First, hat’s off to Google for sharing their visiting scholar program online.  I found this video, from December 14th, on Youtube this week.  It’s a great talk, from Paul Krugman, about the causal elements behind the current housing liquidity crunch.  (It’s over 1 hour, including Q&A.  And yes, I listened to the whole thing.)

But that’s about housing, not trade.  However, hearing Krugman speak live (vs. his normal Op-Ed tirades), reminded me of how intelligent and thoughtful he can be.

Interestingly, in the same week, I caught this piece from his NY Time blog (Dec 28, 2007).   It’s about the current references to his original work on global trade, which is where I remember first seeing references to Krugman’s work.  He references this blog post, which discusses some of Krugman’s original positions on trade in some detail.

Of course, Krugman wrote a full Op-Ed on trade in the December 28 edition of the New York Times.  It’s available online here.  Strangely, it’s an extremely rational piece, and it makes me wonder if his politics are moderating a bit as we get closer to the 2008 election.

Some paragraphs worth sharing:

…recently we crossed an important watershed: we now import more manufactured goods from the third world than from other advanced economies. That is, a majority of our industrial trade is now with countries that are much poorer than we are and that pay their workers much lower wages.

For the world economy as a whole — and especially for poorer nations — growing trade between high-wage and low-wage countries is a very good thing. Above all, it offers backward economies their best hope of moving up the income ladder.

But for American workers the story is much less positive. In fact, it’s hard to avoid the conclusion that growing U.S. trade with third world countries reduces the real wages of many and perhaps most workers in this country. And that reality makes the politics of trade very difficult.

This is perhaps one of the most fairly balanced assessments I’ve seen on free-trade recently.  The macro-economics behind the benefits of free-trade between nations is overwhelmingly positive, in terms of the aggregate economic gains.   But I’ve learned to be very suspicious of arguments that persist over long periods of time, between well-educated people, on topics that theoretically should be very simple.  If they really were that simple, you’d expect that over time, most well-educated people would resolve the discussion and move on.

The oscillation between free trade and protectionism doesn’t surprise me historically at a political level – it’s pretty easy to understand why the steel worker, seeing his wages drop and/or his local plant disappear, wouldn’t push politically towards protectionism.  But there has to be something more to this argument.  The macro-economics of this situation are clear: cheaper foreign steel means less money for domestic steel makers, but cheaper steel for everyone else in the country.  That may not be much consolation for the steel worker, but it is the answer on why free trade in the aggregate, tends to benefit the country more than it hurts it.
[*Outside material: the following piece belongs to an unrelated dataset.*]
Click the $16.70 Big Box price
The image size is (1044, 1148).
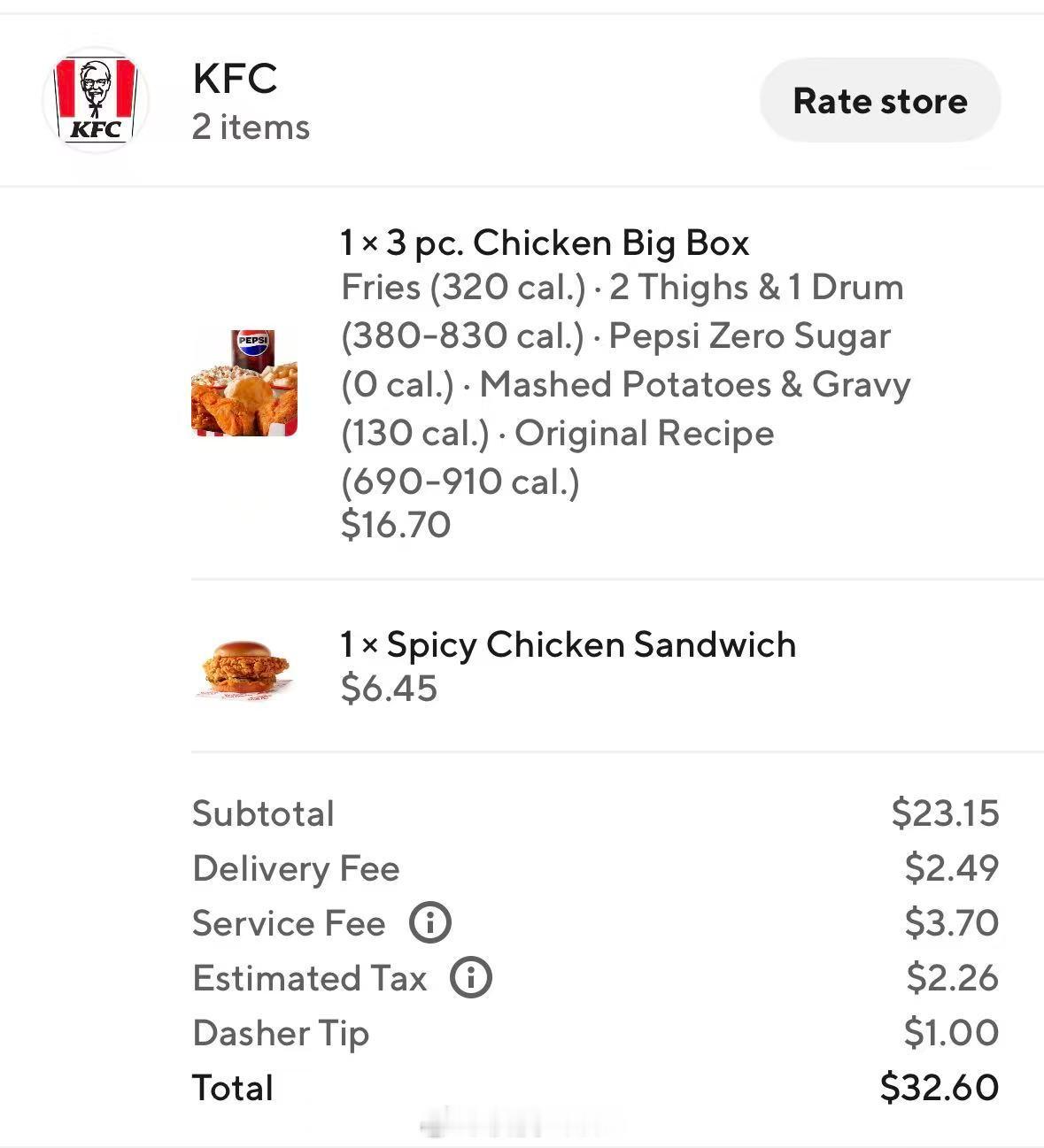click(x=396, y=525)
(No, I’m not going to touch the recent China poisoned toys issue.  Yes, it’s obvious that we need some amount of regulation to prevent poisoned toothpaste and lead-painted toys, etc.)

More from Krugman’s article:

All this is textbook international economics: contrary to what people sometimes assert, economic theory says that free trade normally makes a country richer, but it doesn’t say that it’s normally good for everyone. Still, when the effects of third-world exports on U.S. wages first became an issue in the 1990s, a number of economists — myself included — looked at the data and concluded that any negative effects on U.S. wages were modest.
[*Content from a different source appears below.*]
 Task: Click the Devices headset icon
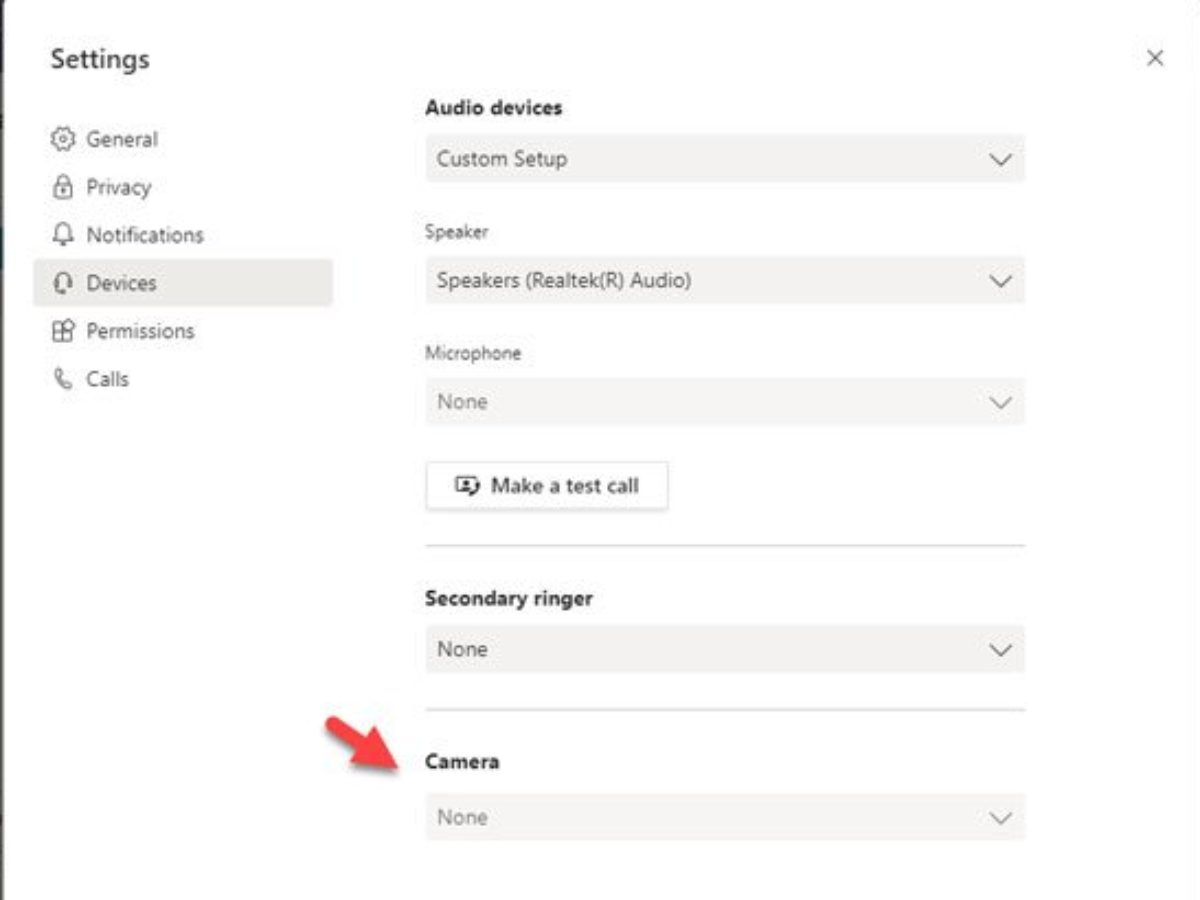point(63,283)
The trouble now is that these effects may no longer be as modest as they were, because imports of manufactured goods from the third world have grown dramatically — from just 2.5 percent of G.D.P. in 1990 to 6 percent in 2006.
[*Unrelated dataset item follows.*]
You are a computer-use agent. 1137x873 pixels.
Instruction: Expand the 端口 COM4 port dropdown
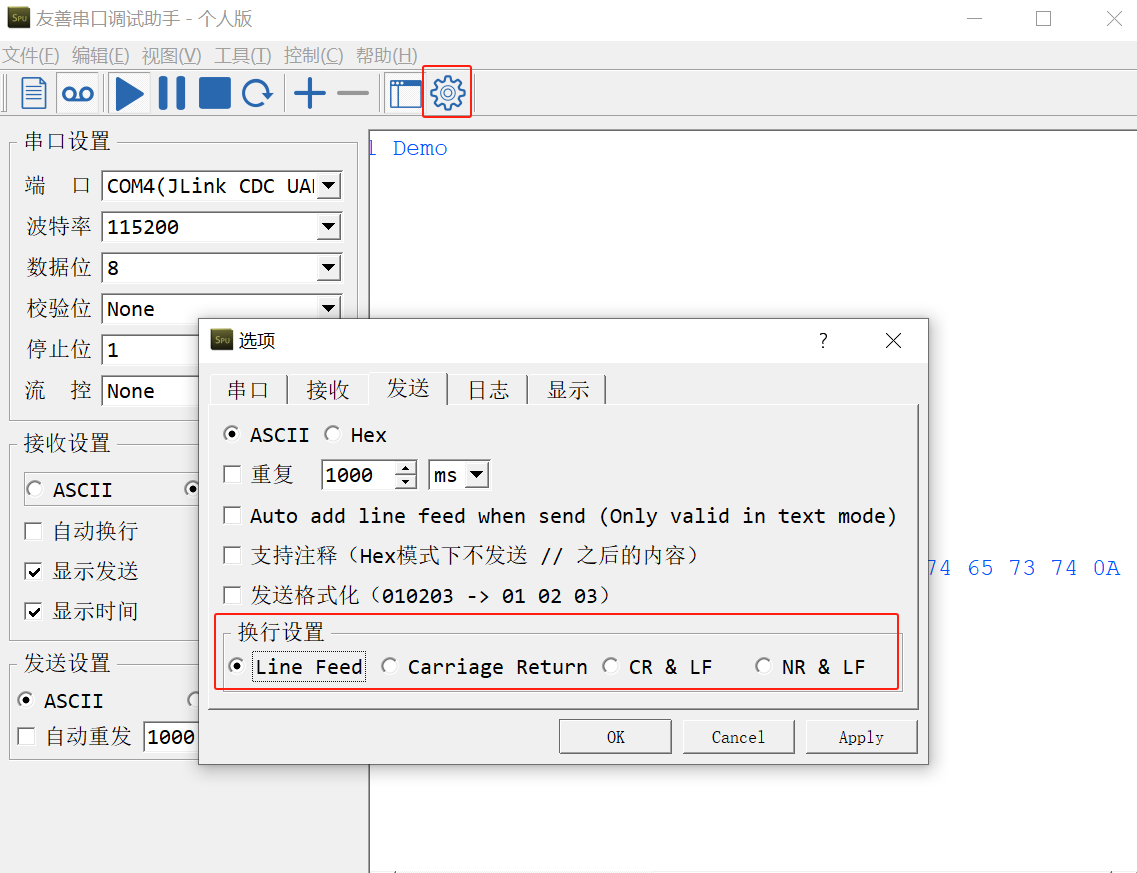(x=329, y=186)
And the biggest growth in imports has come from countries with very low wages. The original “newly industrializing economies” exporting manufactured goods — South Korea, Taiwan, Hong Kong and Singapore — paid wages that were about 25 percent of U.S. levels in 1990. Since then, however, the sources of our imports have shifted to Mexico, where wages are only 11 percent of the U.S. level, and China, where they’re only about 3 percent or 4 percent.

This is interesting.  Theoretically, it has always been roughly assumed that the high wage countries compensate for their wages, somewhat, with high productivity.  More value created per worker, usually due to heavy investment in education, capital, infrastructure, and low-risk environments.  But it’s possible that while mostly true, that logic reaches it’s limit at some point.  If labor in some countries is priced at 3-11% of US costs, and our trade shifts meaningfully in that direction, then that becomes a competitive depression on wages.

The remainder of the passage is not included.